La décision de mettre fin à la réinstallation depuis Saloum est fondée sur une amélioration marquée de la situation dans l'est de la Libye. Par ailleurs, le HCR se concentre désormais sur ses efforts de protection et d'assistance à l'intérieur de la Libye, y compris la détermination du statut de réfugié et la réinstallation.

« A Saloum, nous avons commencé à voir des arrivants qui ne sont ni des Libyens, ni affectés par le conflit – ces personnes ne relèvent pas du champ d'application des objectifs de l'opération de Saloum pour aider l'Egypte à satisfaire les besoins humanitaires et de protection des personnes déplacées par les combats en Libye », a dit le porte-parole du HCR.

Au 20 octobre, quelque 1816 personnes se trouvaient encore à Saloum. Pour près de la moitié d'entre elles, des dossiers de demande de réinstallation ont été transmis. Les autres attendent l'achèvement de la procédure pour la détermination du statut de réfugié. Avant la crise en Libye, il y avait quelque 11.000 réfugiés et demandeurs d'asile enregistrés auprès du HCR. Davantage devraient s'enregistrer dans un avenir proche.
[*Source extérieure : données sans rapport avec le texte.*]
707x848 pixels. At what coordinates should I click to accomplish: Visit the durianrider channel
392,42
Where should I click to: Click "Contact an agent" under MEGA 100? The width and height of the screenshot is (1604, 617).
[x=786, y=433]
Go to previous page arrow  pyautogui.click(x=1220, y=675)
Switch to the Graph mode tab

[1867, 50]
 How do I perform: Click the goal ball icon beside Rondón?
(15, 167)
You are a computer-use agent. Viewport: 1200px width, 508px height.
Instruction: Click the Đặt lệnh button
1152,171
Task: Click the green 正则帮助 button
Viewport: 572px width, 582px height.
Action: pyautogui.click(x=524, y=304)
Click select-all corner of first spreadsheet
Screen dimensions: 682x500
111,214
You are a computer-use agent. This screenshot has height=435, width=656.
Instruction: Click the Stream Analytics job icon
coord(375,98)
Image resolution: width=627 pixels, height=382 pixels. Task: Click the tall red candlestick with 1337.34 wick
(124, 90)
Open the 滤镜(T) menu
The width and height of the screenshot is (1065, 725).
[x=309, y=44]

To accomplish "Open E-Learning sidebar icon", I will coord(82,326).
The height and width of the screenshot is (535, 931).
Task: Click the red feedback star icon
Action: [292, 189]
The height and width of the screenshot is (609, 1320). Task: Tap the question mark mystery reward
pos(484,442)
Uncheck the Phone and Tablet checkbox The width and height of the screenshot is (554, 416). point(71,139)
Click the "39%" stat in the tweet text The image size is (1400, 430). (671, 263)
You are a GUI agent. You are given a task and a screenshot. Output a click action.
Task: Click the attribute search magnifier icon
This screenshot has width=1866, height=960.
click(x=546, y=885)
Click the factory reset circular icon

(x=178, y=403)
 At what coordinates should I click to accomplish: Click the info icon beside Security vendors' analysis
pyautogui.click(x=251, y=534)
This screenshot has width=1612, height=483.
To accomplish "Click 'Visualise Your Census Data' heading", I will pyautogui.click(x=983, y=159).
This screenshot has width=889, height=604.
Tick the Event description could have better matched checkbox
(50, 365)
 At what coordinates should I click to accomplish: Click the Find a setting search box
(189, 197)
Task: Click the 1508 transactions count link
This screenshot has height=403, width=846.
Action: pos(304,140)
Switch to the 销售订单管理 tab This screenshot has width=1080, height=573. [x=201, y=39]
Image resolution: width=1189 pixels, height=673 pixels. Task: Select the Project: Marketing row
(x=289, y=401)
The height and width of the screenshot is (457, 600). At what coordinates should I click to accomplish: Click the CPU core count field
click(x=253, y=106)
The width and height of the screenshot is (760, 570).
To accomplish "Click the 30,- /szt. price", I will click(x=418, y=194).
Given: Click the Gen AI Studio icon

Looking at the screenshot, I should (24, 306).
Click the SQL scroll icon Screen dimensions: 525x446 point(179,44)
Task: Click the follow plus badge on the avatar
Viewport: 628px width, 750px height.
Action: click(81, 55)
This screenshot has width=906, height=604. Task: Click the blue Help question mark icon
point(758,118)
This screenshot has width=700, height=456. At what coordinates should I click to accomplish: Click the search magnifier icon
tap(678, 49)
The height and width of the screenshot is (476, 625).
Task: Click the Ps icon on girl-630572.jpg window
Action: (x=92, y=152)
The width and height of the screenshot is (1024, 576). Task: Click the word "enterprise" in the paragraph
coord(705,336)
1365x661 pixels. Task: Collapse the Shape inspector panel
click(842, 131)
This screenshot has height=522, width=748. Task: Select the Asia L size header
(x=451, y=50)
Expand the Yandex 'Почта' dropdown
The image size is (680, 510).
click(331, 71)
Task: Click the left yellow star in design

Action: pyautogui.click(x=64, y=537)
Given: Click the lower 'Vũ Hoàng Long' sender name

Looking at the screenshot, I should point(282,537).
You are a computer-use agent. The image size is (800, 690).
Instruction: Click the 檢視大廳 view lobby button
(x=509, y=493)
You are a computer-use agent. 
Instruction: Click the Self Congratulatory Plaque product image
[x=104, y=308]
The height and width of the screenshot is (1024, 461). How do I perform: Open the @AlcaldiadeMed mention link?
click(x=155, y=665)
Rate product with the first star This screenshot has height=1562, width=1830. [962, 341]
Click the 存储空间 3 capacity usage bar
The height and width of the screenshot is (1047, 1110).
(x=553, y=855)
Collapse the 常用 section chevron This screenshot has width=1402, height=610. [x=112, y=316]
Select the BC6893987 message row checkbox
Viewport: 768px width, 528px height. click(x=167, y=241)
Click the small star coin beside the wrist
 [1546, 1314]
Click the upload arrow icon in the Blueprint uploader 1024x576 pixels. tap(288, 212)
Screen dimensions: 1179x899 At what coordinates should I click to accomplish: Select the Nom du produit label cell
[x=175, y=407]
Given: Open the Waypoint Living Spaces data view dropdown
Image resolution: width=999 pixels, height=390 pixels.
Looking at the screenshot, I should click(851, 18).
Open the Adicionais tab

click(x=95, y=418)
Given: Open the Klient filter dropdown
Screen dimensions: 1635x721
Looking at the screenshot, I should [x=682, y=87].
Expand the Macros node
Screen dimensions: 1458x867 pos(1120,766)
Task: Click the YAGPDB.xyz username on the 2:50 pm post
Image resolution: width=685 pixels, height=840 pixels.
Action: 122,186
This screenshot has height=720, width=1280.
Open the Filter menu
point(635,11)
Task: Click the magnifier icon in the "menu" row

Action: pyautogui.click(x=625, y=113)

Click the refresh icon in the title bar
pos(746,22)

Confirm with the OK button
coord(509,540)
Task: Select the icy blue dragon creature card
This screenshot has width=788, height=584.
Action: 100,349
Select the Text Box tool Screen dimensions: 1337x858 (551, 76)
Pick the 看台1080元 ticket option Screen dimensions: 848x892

Les bureaux du HCR à Tripoli et Benghazi fournissent une assistance à plusieurs groupes à Tripoli, Kufrah et Gariyet. Par le biais de programmes « argent contre travail », le HCR cherche à encourager progressivement l'autonomie et l'intégration urbaine des réfugiés et des demandeurs d'asile. Le personnel du HCR gère un service d'assistance par téléphone, conduit des sessions d'aide psychologique et mène régulièrement des visites à la maison. Les allocations en espèces, les soins médicaux et le soutien éducatif restent primordiaux durant cette période de transition, a précisé le porte-parole.